Exactly reproduce the line containing "This screenshot has height=441, width=800." and all later lines to the end of the entries, leaving the pictures out of your copy.

Data:
—————
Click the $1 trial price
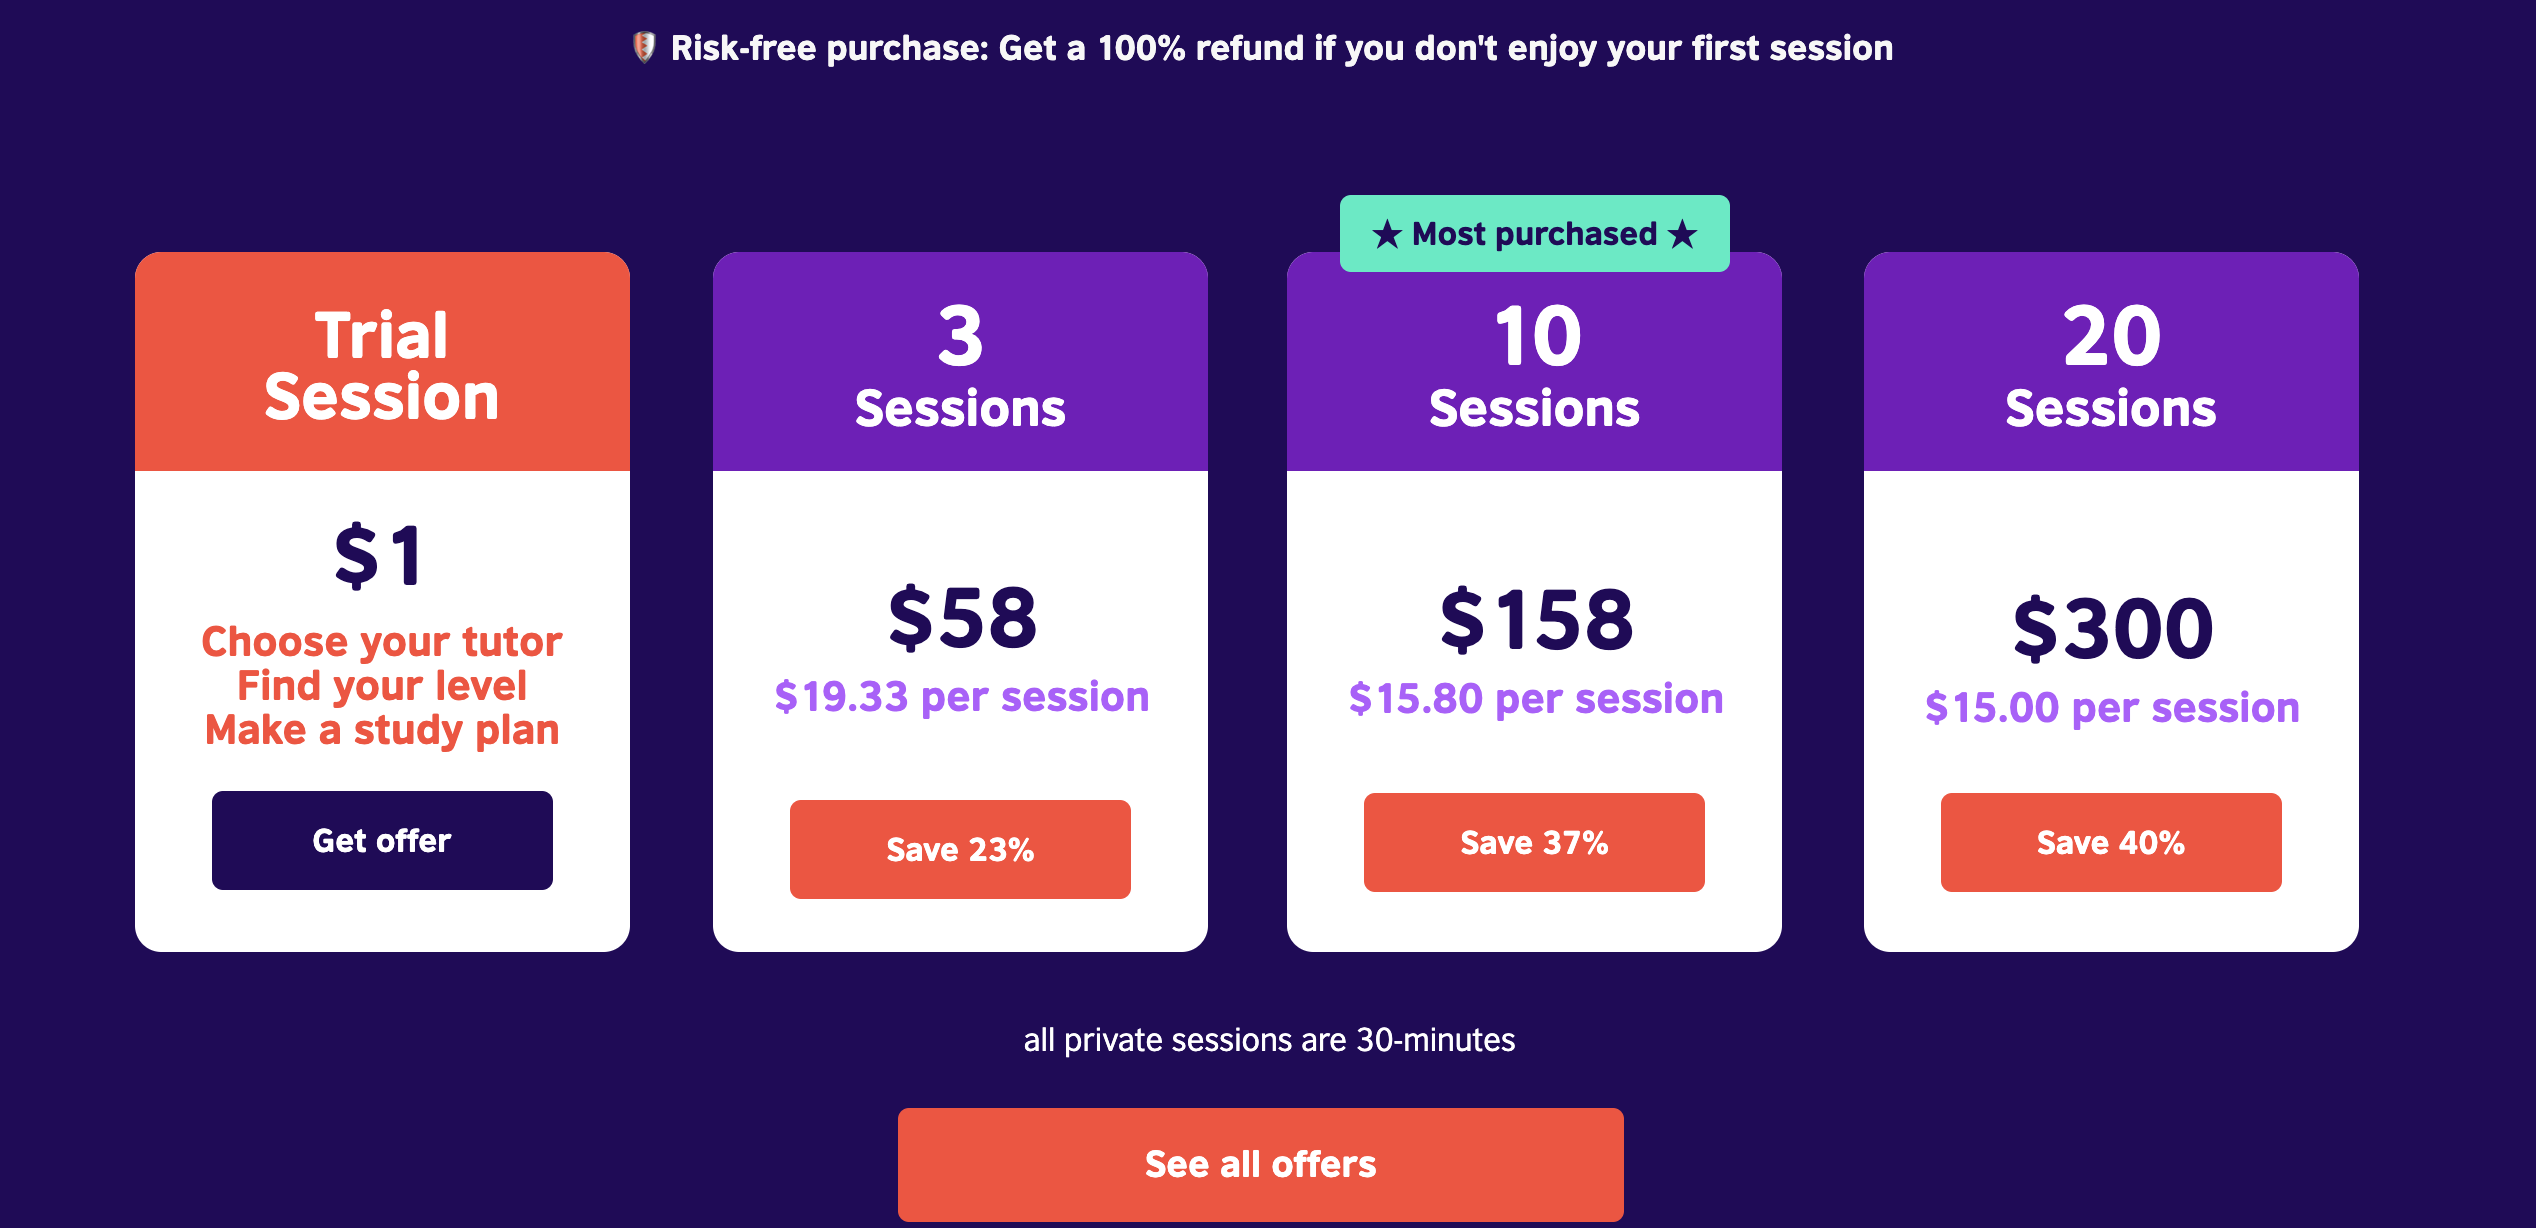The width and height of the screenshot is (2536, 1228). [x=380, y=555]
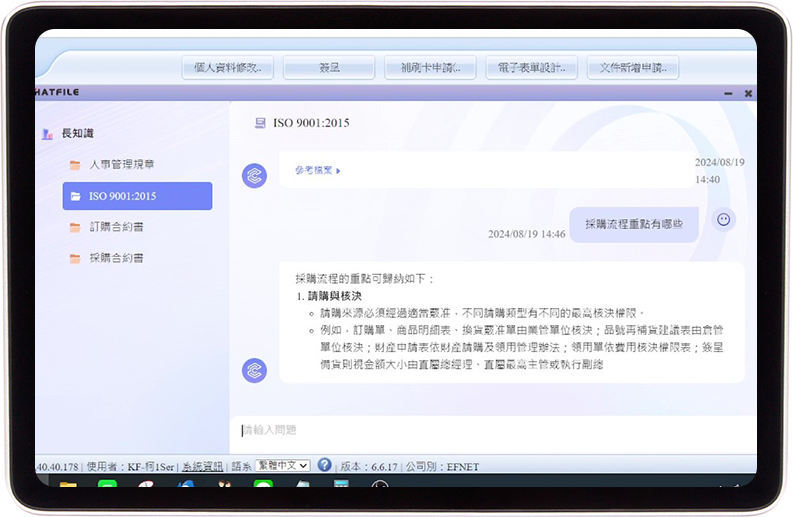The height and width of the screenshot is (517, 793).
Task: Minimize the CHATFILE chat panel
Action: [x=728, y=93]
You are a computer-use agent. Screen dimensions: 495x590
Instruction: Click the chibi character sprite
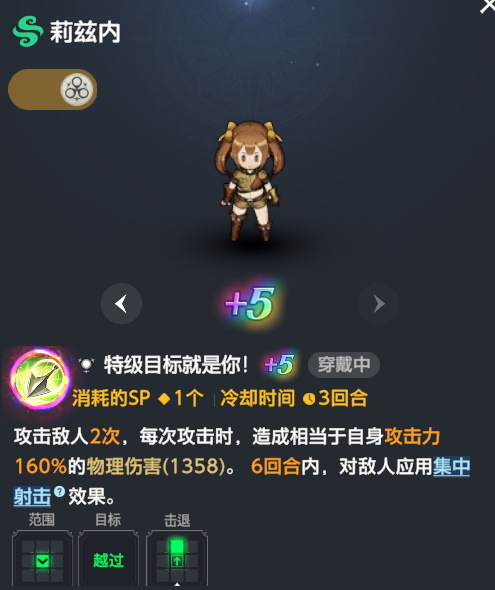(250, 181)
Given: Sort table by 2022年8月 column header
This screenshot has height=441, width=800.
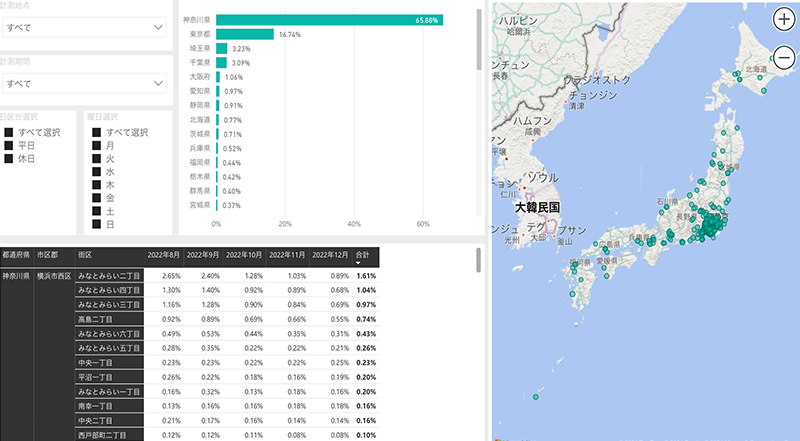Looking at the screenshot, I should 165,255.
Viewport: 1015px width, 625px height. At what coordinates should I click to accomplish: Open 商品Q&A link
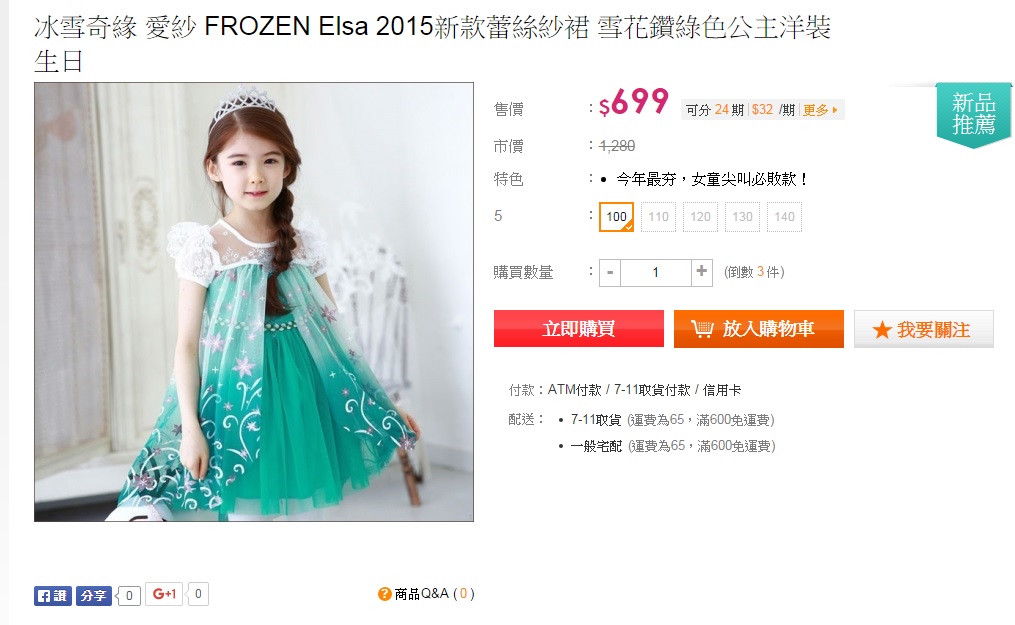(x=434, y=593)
—————
Solution for this exercise:
This screenshot has height=441, width=800.
Looking at the screenshot, I should 165,255.
Viewport: 1015px width, 625px height. At what coordinates should I click to accomplish: Open 商品Q&A link
(x=434, y=593)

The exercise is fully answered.